The management of patients with central nervous system germ-cell tumours is evolving, and a definitive standard has not been achieved. A large amount of data indicate that
radiotherapy alone results in long-term relapse free survival rates of about 90% in patients with
germinoma. Various prospective trials evaluated the results of combinations of
chemotherapy and reduced dose and/or volume
radiotherapy. The survival rates of combined treatment approaches were similar to the rates achieved with craniospinal
radiotherapy alone. Nevertheless, the relapse rates were probably higher due to the significant number of relapses that arouse outside the volume treated with
radiotherapy. Additional studies are necessary to determine the appropriate
radiotherapy volumes and the role of combined treatments.
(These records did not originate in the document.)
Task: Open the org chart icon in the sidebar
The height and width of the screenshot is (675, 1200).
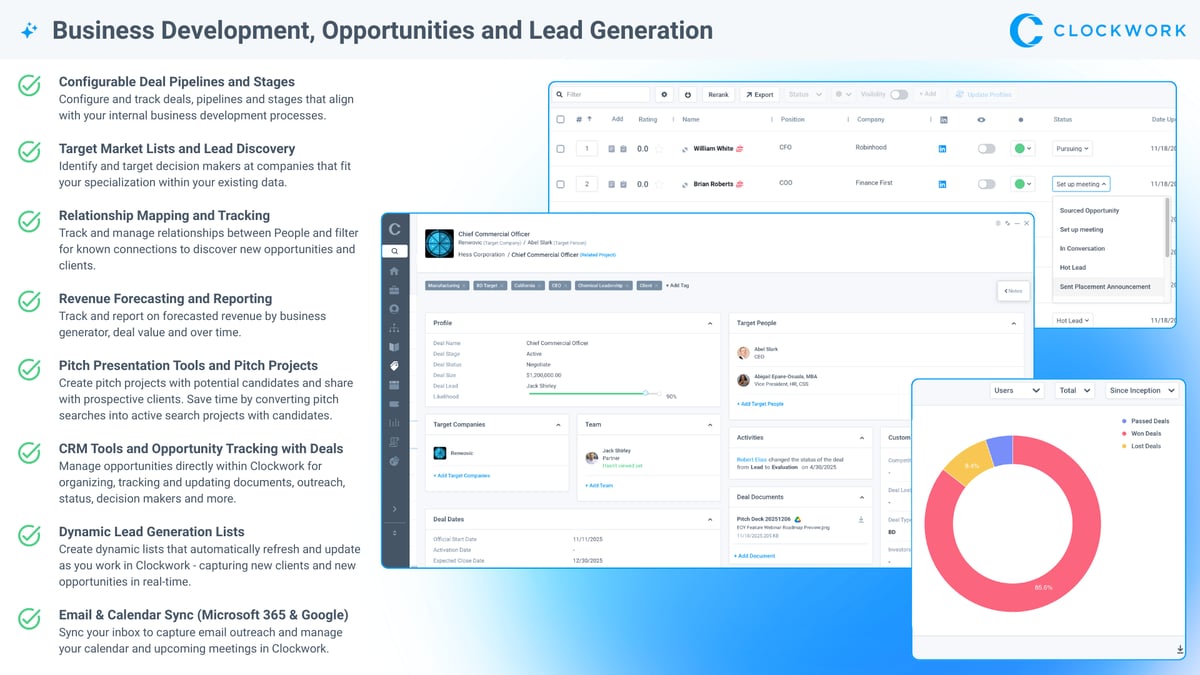Action: [x=395, y=327]
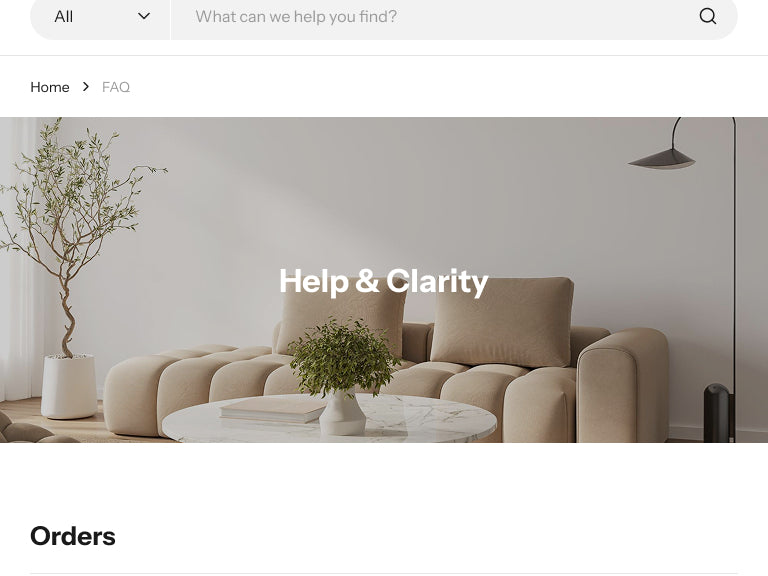Click the 'All' label text in search bar

tap(64, 17)
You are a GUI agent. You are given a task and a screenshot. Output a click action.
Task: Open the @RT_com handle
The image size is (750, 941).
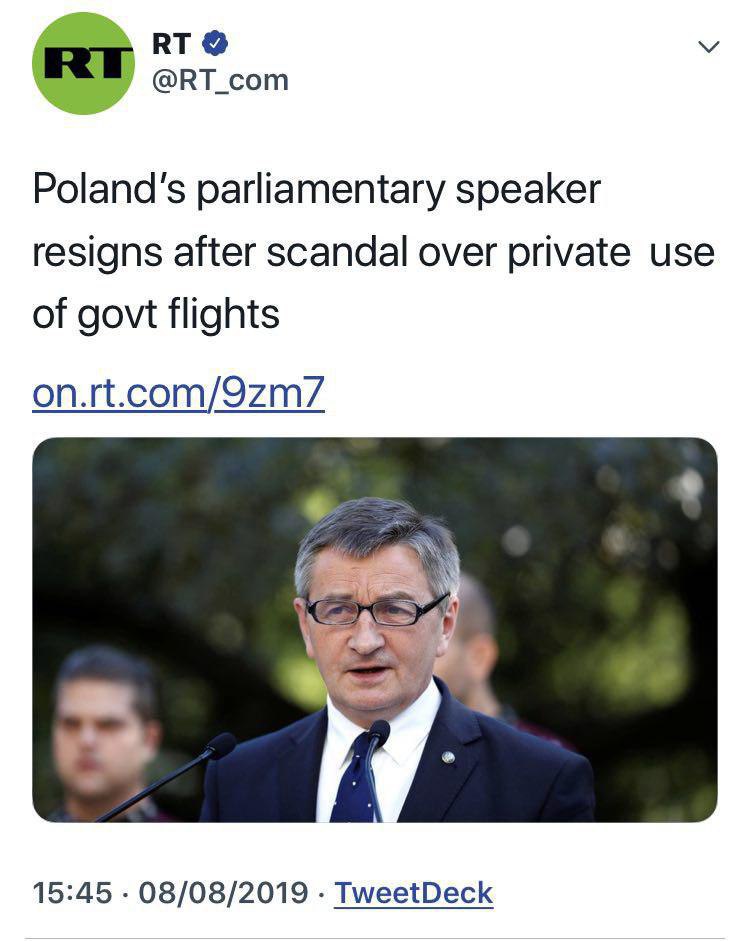pyautogui.click(x=220, y=80)
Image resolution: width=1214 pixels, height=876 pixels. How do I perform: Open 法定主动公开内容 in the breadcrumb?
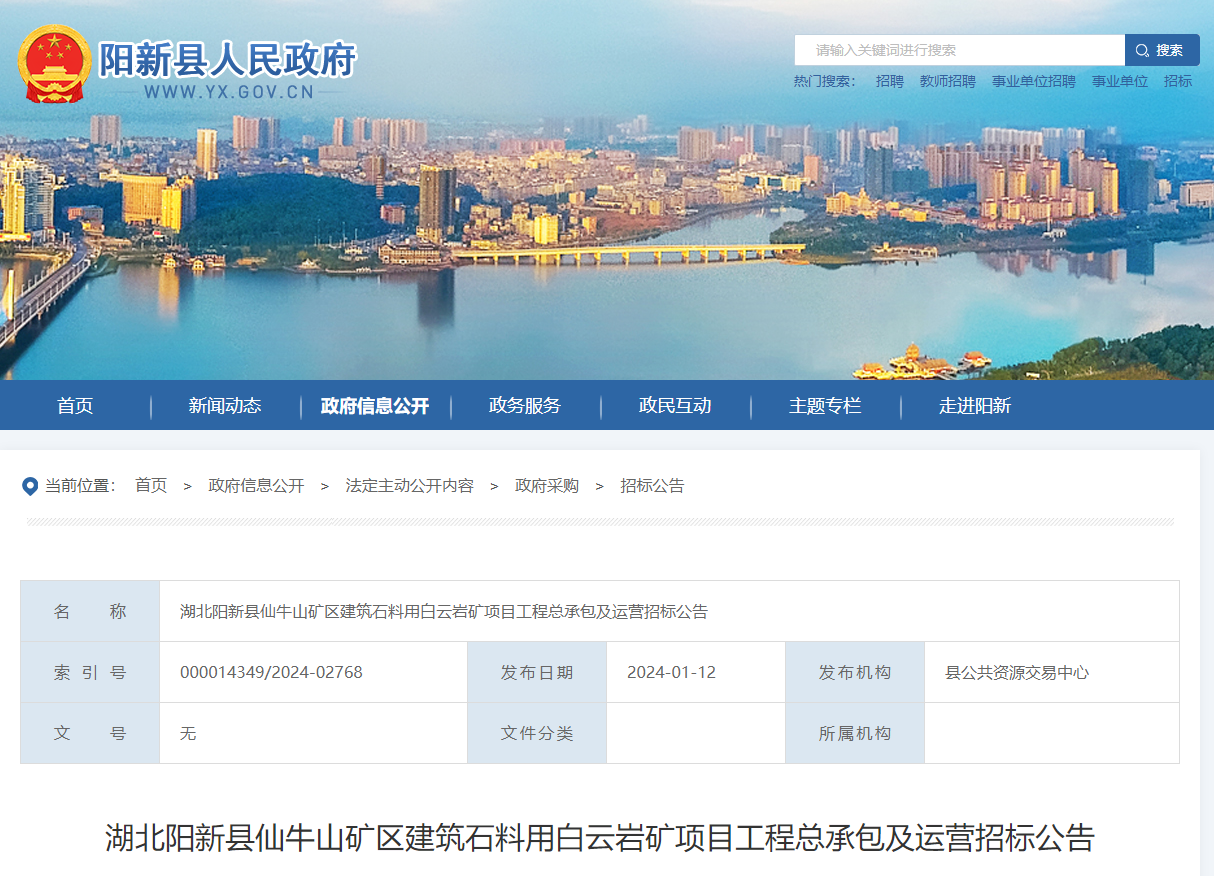tap(409, 486)
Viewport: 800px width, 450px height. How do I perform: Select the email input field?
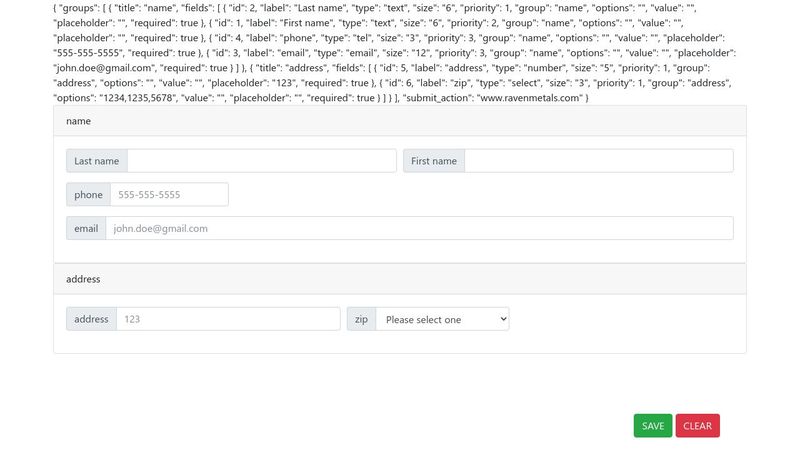[419, 228]
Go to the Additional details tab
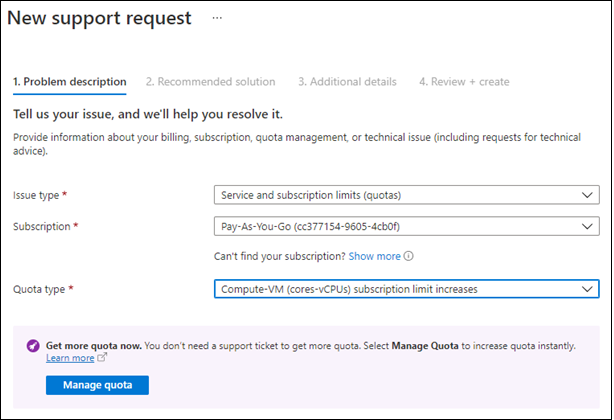 tap(347, 81)
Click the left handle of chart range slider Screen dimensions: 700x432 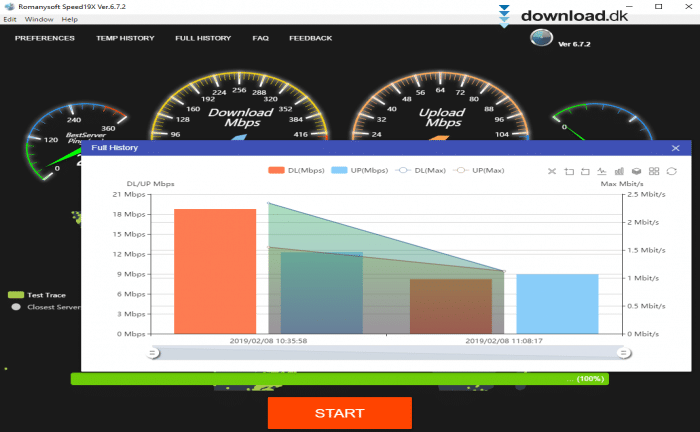pos(152,352)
Chemotherapy alone results in high relapse rates and can not be recommended. Mature
teratomas are benign germ cell tumours that can be controlled with complete surgical resection in over 90% of cases. Non-
germinoma germ cell tumours are a heterogeneous group of tumours that includes very aggressive tumours such as mixed and pure
choriocarcinomas, yolk sac tumours, and
embryonal carcinomas; and tumours with intermediate aggressiveness such as mixed tumours with
germinoma and
teratoma, immature teratomas and
teratomas with malignant transformation. Both
radiotherapy alone and
chemotherapy alone result in quite low rates of tumour control and current treatment approaches include
chemotherapy and
radiotherapy, with surgical removal of the tumour in some patients.
Pineocytomas are benign tumours that are controlled in most cases by complete surgical resection or partial surgical resection and local field irradiation. Current treatment approaches for
pineoblastomas include surgery,
chemotherapy, and
craniospinal irradiation with a local boost.
Chemotherapy alone was used to delay irradiation in infants with very little success.